PROBLEM TO SOLVE =>
Across all lines of the entries, tally those with the word "agent" in them. The reply is the tally, by itself.

ENTRIES SHOWN =>
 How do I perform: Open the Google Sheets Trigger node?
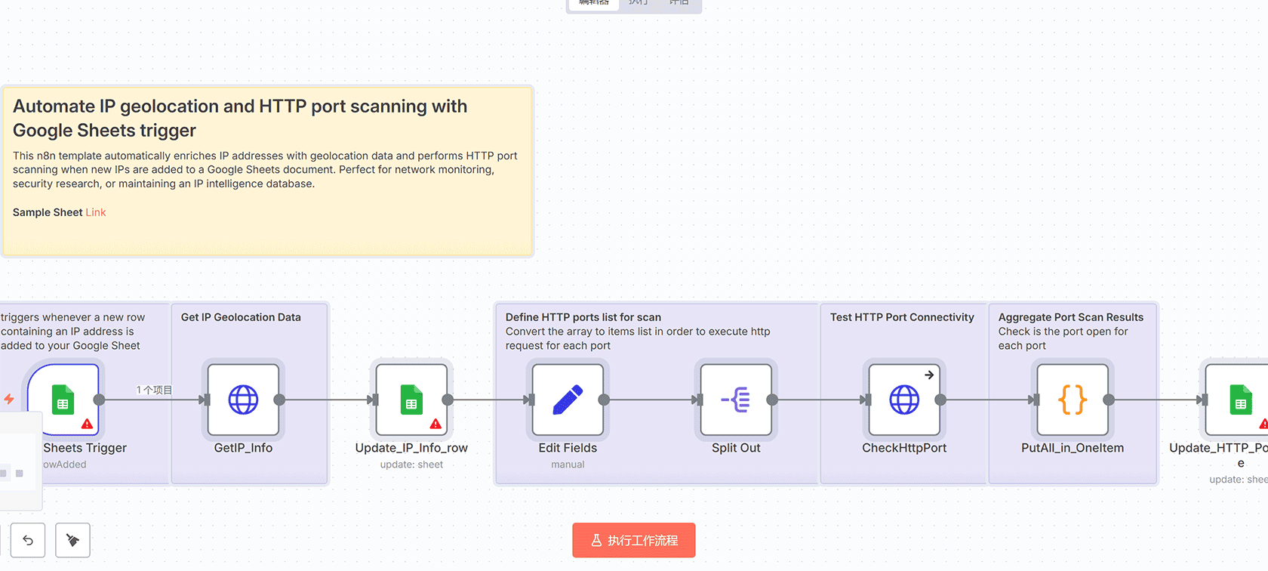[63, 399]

* * *

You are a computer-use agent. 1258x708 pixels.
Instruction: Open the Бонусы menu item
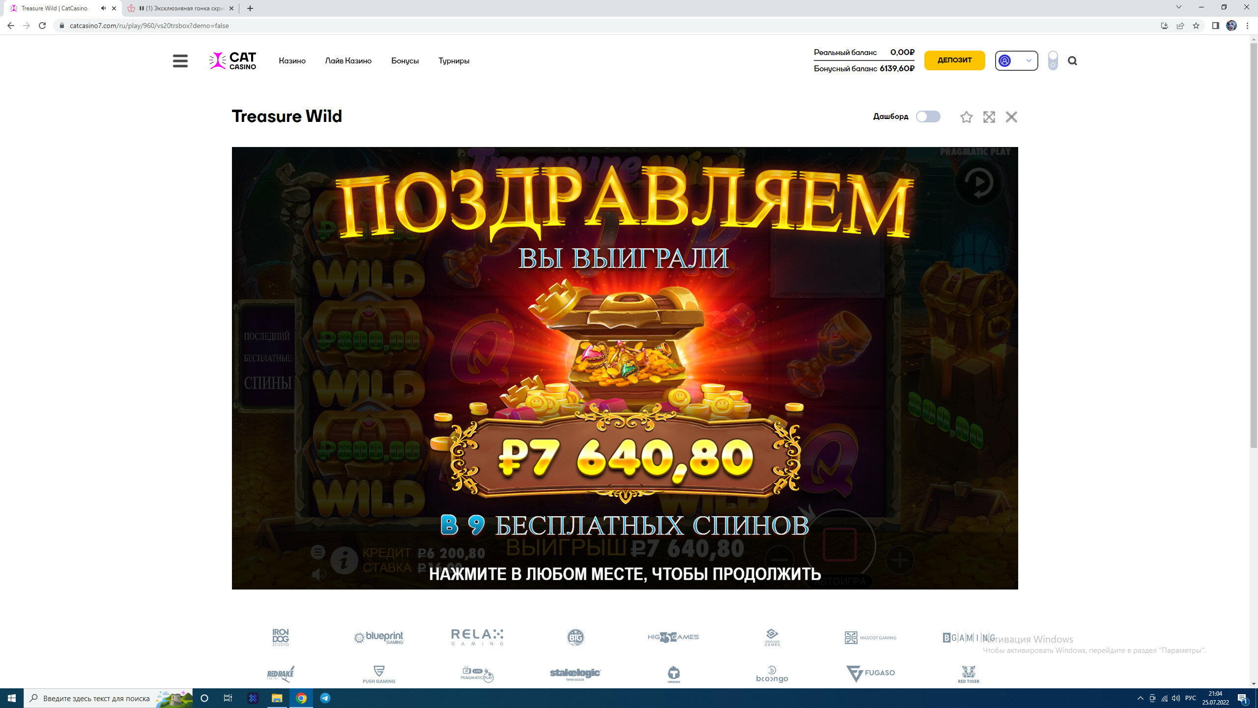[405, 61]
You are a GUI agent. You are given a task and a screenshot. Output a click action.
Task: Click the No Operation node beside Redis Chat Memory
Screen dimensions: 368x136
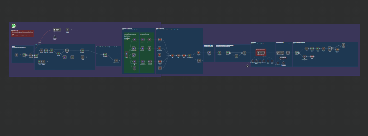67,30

SOLUTION TO THE PROBLEM =>
2